Alexander V. Matus scite author profile

The radiative impact of clouds strongly depends on their partitioning between liquid and ice phases. Until recently, however, it has been challenging to unambiguously discriminate cloud phase in a number of important global regimes. CloudSat and CALIPSO supply vertically resolved measurements necessary to identify clouds composed of both liquid and ice that are not easily detected using conventional passive sensors. The capability of these active sensors to discriminate cloud phase has been incorporated into the fifth generation of CloudSat's 2B‐FLXHR‐LIDAR algorithm.

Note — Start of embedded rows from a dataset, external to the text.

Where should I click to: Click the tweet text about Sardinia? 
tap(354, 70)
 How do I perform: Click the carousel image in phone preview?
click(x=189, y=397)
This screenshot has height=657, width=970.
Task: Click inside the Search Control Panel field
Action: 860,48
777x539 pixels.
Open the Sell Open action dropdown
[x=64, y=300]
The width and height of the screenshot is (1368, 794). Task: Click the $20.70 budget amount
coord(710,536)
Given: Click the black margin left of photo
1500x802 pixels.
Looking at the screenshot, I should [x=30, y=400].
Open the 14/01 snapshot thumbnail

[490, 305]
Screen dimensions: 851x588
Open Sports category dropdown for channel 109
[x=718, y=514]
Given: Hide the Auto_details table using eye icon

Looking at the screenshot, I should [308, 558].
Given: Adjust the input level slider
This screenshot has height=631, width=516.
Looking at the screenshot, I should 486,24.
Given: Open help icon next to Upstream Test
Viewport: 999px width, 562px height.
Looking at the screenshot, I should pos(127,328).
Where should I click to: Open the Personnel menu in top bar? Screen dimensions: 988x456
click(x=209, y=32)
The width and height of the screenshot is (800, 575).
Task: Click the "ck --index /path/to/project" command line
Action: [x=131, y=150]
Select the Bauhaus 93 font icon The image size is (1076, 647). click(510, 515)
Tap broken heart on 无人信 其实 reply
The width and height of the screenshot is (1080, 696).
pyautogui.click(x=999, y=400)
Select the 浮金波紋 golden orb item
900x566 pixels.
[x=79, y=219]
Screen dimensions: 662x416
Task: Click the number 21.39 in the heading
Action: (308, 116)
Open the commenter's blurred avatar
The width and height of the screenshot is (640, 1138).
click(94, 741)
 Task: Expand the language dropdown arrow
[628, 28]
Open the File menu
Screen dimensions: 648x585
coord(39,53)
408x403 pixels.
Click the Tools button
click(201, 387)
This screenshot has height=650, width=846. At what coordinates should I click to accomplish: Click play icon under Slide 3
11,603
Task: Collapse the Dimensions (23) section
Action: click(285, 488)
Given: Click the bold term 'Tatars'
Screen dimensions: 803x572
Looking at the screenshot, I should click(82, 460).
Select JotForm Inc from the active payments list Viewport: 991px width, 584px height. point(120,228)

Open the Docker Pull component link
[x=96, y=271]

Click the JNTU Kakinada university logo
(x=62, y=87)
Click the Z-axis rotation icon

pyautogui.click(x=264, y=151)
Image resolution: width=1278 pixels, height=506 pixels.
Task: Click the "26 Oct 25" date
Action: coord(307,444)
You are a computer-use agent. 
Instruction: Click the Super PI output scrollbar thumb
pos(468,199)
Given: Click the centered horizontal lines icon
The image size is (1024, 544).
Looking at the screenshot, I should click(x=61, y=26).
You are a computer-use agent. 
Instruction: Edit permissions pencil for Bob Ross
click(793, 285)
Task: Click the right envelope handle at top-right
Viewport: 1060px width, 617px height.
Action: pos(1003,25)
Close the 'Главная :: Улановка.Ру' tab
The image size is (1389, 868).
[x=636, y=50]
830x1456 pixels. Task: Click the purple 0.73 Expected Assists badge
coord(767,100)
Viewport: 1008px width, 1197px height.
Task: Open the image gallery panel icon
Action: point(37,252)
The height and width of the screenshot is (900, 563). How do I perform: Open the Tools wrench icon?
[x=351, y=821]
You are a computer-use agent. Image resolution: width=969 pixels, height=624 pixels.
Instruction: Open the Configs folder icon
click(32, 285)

Comparisons with Clouds and the Earth's Radiant Energy System fluxes at the top of atmosphere reveal that an improved representation of cloud phase leads to better agreement compared to earlier versions of the algorithm. The RMS differences in annual mean outgoing longwave (LW) radiation gridded at 2.5° resolution are 4.9 W m−2, while RMS differences in outgoing shortwave (SW) are slightly larger at 8.9 W m−2 due to the larger diurnal range of solar insolation. This study documents the relative contributions of clouds composed of only liquid, only ice, and a combination of both phases to global and regional radiation budgets. It is found that mixed‐phase clouds exert a global net cloud radiative effect of −3.4 W m−2, with contributions of −8.1 W m−2 and 4.7 W m−2 from SW and LW radiation, respectively. When compared with the effects of warm liquid clouds (−11.8 W m−2), ice clouds (3.5 W m−2), and multilayered clouds consisting of distinct liquid and ice layers (−4.6 W m−2), these results reinforce the notion that accurate representation of mixed‐phase clouds is essential for quantifying cloud feedbacks in future climate scenarios.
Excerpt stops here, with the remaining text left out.